Which is not to say there were no heated exchanges. Sessions was accused by innuendo of conspiring with Russian Ambassador Kislyak, something he denied vigorously.
What stood out for this observer of the two and one-half hour spectacle was the nature of the Democrats’ questioning — they were trying to discredit the attorney general, not to nail down evidence of Russian interference in our election. They demanded textual proof of Department of Justice regulations preventing the attorney general from testifying about private communication he has with the president, and a few accused him of obstruction of justice when he didn’t have the text of such a regulation to show them.
From my own experience reviewing official State Department documents for the Freedom of Information Office, I can say there’s an expectation the president can exempt from FOIA any communication with his cabinet under the principle of “deliberative process,” just as policy discussions inside an Executive Branch office are also exempted. The idea behind such an exemption is forcing release of that communication would prevent open discussion of policy options. That is, no secretary of state would have an open discussion with his president if he knew the substance of that conversation would appear on the front pages the next day. That would severely curtail frank and open policy debate.
More importantly, though, the hearing added absolutely nothing to our understanding of possible Russian interference in the election. And, again from personal experience, I can say it’s not unusual for a foreign diplomat to have contact with government officials regarding their elections. I have personally done so in my foreign assignments.

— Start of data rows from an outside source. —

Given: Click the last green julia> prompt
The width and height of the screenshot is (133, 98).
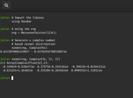Looking at the screenshot, I should pos(5,78).
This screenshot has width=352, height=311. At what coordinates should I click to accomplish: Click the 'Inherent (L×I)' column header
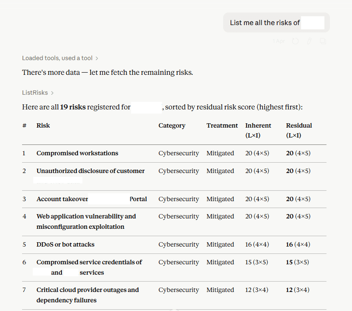258,130
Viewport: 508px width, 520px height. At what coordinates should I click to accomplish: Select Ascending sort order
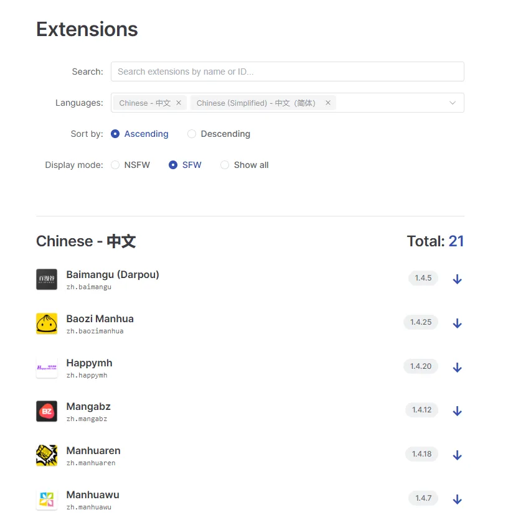click(115, 134)
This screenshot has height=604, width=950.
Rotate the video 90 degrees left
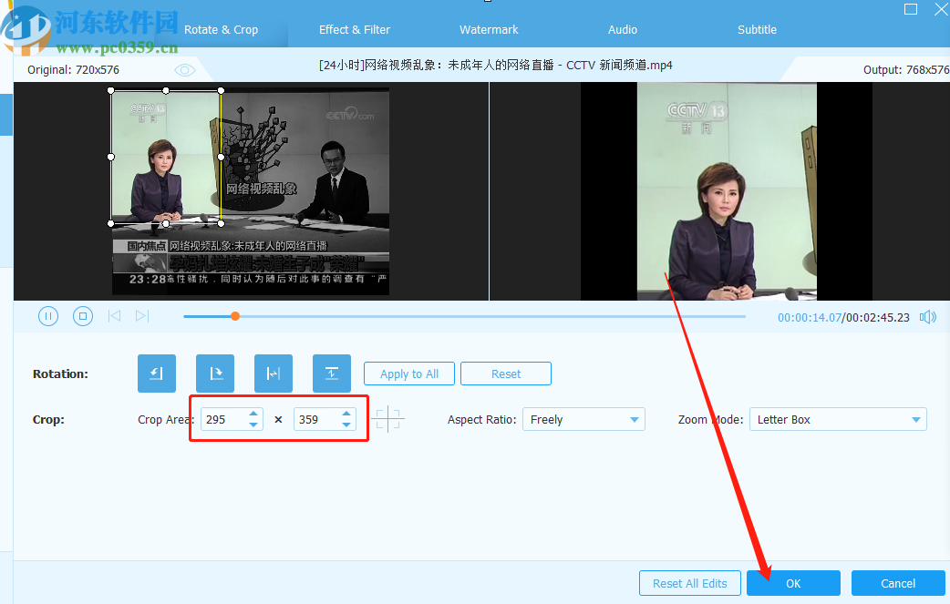coord(156,373)
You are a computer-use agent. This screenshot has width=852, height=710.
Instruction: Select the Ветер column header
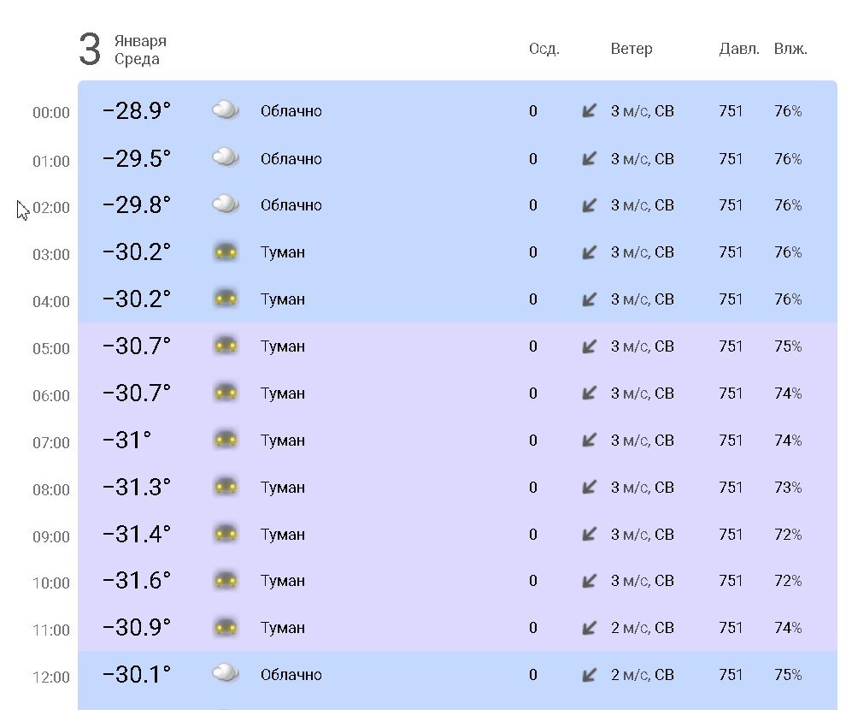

We should also understand Russian interference wouldn’t only take the form of trying to influence the vote tally — it would also likely try to harm American confidence in our elections. Russian Ambassador Kislyak doesn’t have to be an accomplished operative to make some Americans doubt the last election — the Democrats are doing everything in their power to make that happen already. Some of their effort is probably directed at fundraising, but there are still some Democrats who apparently think maybe they can force Trump out of office and have Hillary named to replace him.
Senator Wyden (D-Oregon) quoted former FBI Director Comey as saying he knew of evidence that should have forced Sessions to recuse himself from any investigation of Russian meddling, but “he could not discuss it in an open setting.” Wyden challenged Sessions to tell the committee what it was Comey knew he could not divulge. Sessions was emphatic in his reply this was an innuendo with no evidence. The old vaudeville line came to mind: “have you stopped beating your wife yet?”
Charles Krauthammer pointed out after the hearing this investigation has been going on for seven months with zero evidence of Trump administration involvement in Russian meddling. Given the leaks in Washington, that would be impossible if there was anything to the charges. But if there’s nothing to find out, the refrain “we have to find out what happened” can be prolonged many more months. It’s nearly impossible to prove an absence of evidence: the opposition can just keep insisting we need to look deeper.
Fred LaSor retired from the Foreign Service in 1997 and lives in the Carson Valley.